Anita segera masuk ruang tamu langsung disambut oleh kedua putrinya. "Mama!" seru keduanya lantas berlari menghambur kepada Anita.

"Mama kenapa baru pulang?" tanya Zahra si Kakak.

Anita mengelus rambut lurus si Sulung. "Mama ada sedikit masalah tadi di jalan, jadinya pulang telat," jawab Anita seraya tersenyum.

"Mama, neng kangen," ungkap Zihan sang Adik, kali ini Anita menatap si kecil dengan rasa haru.

Wanita itu lalu berjongkok di hadapan si Bungsu agar wajah mereka sejajar. "Mama juga kangen Neng, kangen Teteh juga. Zihan enggak nakal 'kan sama Nenek Marni?" tanya Anita seraya mengelus kepala Zihan yang memiliki rambut ikal seperti miliknya.

"Neng baik kok, Ma. Ya, 'kan, Nek?" Zihan lantas menatap pada sang Nenek.

"Iya, Neng Zihan sama Teteh Zahra juga baik, kok. Mereka nurut-nurut kok, Nit," jawab Marni.

Anita tersenyum penuh syukur, tapi Zihan melihat ada luka memar di wajah ibunya. Anak kecil itu merasa heran, jari kecilnya pun menyentuh sudut bibir Anita dengan pelan. "Ininya Mama kenapa?" tanyanya polos.

Anita sedikit bingung untuk menjawab pertanyaan si Kecil, tidak mungkin ia menjawab yang sejujurnya pada si Kecil. "Oh, ini? Tadi mama nabrak tihang listrik di depan," jawabnya asal.

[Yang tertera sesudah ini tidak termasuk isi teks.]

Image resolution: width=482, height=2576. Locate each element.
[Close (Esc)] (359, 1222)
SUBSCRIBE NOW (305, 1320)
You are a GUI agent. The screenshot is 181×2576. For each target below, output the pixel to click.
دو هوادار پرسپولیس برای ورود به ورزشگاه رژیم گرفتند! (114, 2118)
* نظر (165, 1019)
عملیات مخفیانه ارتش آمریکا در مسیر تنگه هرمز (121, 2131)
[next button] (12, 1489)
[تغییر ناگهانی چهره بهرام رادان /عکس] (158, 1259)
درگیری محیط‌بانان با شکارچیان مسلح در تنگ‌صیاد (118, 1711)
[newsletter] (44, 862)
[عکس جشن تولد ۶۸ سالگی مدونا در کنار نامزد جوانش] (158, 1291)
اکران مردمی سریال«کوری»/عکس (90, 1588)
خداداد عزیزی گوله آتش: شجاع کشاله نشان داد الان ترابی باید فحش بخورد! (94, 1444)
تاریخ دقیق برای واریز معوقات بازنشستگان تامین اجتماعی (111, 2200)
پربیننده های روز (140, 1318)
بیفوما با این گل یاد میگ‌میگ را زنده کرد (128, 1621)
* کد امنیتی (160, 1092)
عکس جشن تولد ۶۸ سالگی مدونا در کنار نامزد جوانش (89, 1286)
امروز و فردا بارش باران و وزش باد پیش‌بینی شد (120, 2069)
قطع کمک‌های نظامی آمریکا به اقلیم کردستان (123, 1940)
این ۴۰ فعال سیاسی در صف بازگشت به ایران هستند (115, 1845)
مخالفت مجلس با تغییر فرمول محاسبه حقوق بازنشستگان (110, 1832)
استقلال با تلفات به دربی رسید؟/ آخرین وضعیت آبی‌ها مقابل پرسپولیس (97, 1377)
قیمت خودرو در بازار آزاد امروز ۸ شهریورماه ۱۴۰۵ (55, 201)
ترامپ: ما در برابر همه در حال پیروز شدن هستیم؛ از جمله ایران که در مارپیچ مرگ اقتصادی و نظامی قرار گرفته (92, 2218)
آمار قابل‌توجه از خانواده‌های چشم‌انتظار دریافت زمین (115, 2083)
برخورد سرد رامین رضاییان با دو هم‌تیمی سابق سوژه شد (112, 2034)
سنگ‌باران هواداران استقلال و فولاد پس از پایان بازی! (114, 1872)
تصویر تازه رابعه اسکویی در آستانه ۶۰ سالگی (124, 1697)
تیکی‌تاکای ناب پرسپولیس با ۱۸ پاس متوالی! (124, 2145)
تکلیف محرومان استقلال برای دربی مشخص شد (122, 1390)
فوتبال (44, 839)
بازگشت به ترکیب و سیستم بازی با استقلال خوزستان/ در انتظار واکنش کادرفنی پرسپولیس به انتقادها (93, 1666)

Hal itu juga mengundang perhatian Marni dan si anak Sulung untuk ikut serta memperhatikan wajah Anita. "Iya, bibir Mama kenapa? Kok, merah? Beneran karena nabrak tihang listrik?" sambung Zahra tentu anak usia 9 tahun itu sedikit tak percaya dengan ucapan sang Mama.

"Iya, Nit. Kenapa dengan wajahmu, kenapa ada luka memar begitu?" Marni menjadi cemas lantas melihat ke arah lutut Anita. "Ya Allah, Nit. Kaki kamu juga kenapa itu? Kenapa lecet-lecet begitu, Nak." Marni semakin histeris, membuat Anita takut kalau kedua putrinya menjadi ikut sedih dan panik.

"Bi, malam ini aku dan anak-anak nginep dulu di sini ya. Sudah gelap, aku takut nabrak-nabrak. Tadi saja penuh perjuangan untuk sampai ke sini," kata Anita mengalihkan pembicaraan.

Marni yang paham pun segera memegang kedua pundak anak kecil itu. "Iya, sudah. Kalau begitu Zahra ajak Zihan bobo di kamar, ya. Mama mau mandi terus makan dulu, nanti nyusul kalian ke kamar," titah Marni pada Zahra.

"Iya udah. Yuk, Zihan ke kamar sama teteh," ajak sang Kakak seraya memegang kedua pundak sang Adik.

Zihan pun menurut, kedua anak kecil itu lantas masuk ke kamar dan menutup pintu. Marni lalu melihat Anita yang berangsur berdiri, lantas ia memegang kedua bahu sang Keponakan untuk mengajaknya duduk. "Ceritakan pada bibi, apa yang terjadi."